One user, turrtles, wrote that the joke just wasn't funny.
Because that joke isn’t tasteful. Offensive humor is fine if it’s done right. With that card the joke is tranvestites look strange, which is not funny, just offensive.
Others, though, thought the controversy was curious given that Cards Against Humanity is meant to be offensive.
The generally-caustic National Review jumped on that train, calling the note and Temkin's response a politically-correct move pushed by the "terminally humorless." Because jokes at the expense of transgender people are hilarious!
But Temkin told Fusion he disagreed with the detractors. And at the end of the day, he's the one with the power to decide.
We talk about the idea of 'punching up, not punching down' all the time. It's something that we stand behind: making fun of those power structures, because they're already powerful. Making jokes about rapes, making jokes about trans people, they don't have the same cultural power.

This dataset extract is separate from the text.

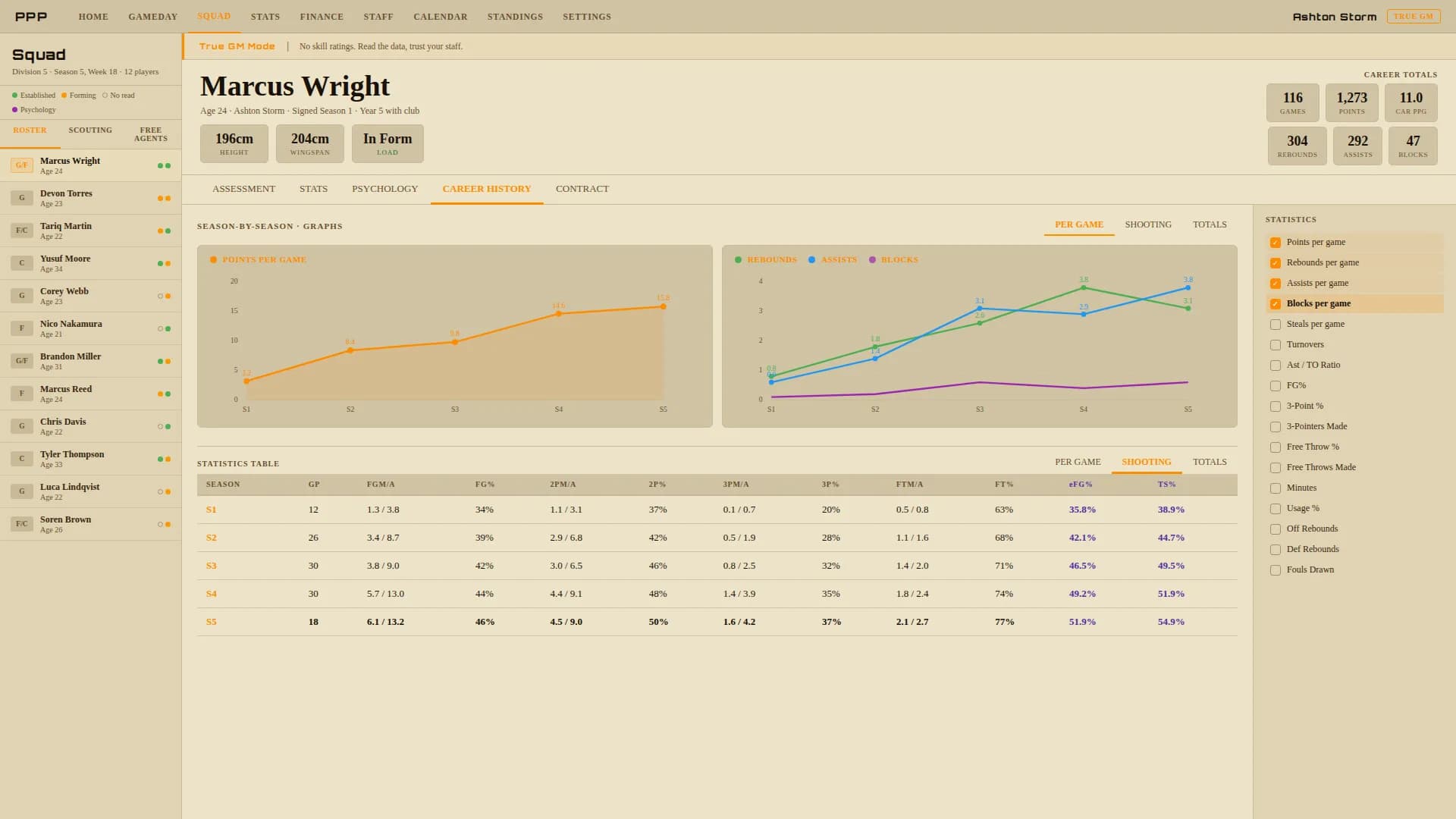
Task: Select Marcus Wright's G/F position badge
Action: [21, 165]
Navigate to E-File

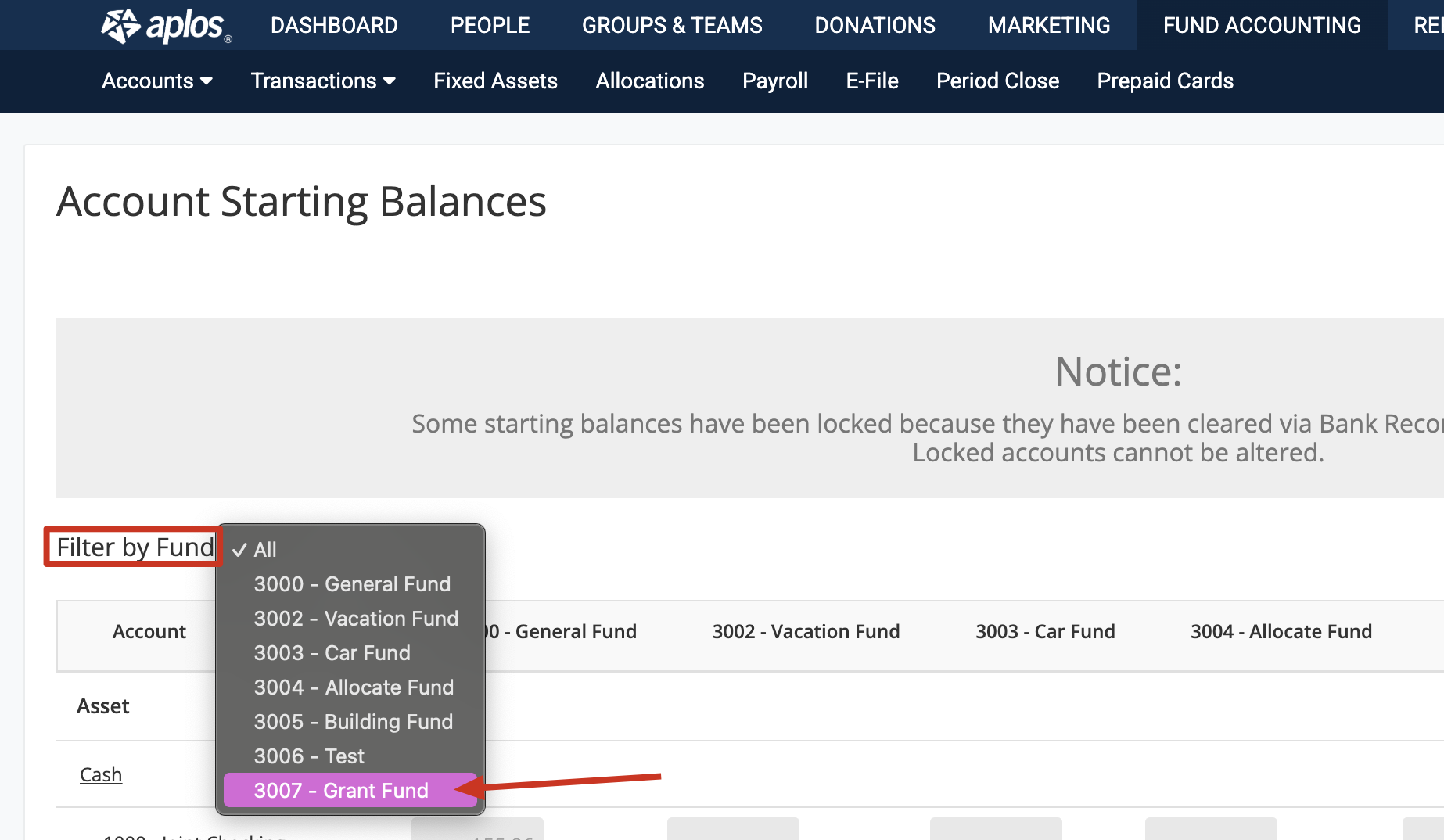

Makes sense. So we're inclined to agree with Tumblr user almost-eventually-right, who said this to people protesting Temkin's apology on the site:
Cards Against Humanity is a group of people writing immensely offensive joke prompts and punchlines for a living, and if they’re collectively a better person than you are when it comes to being called out on offensive language and jokes, you should really reconsider your behavior.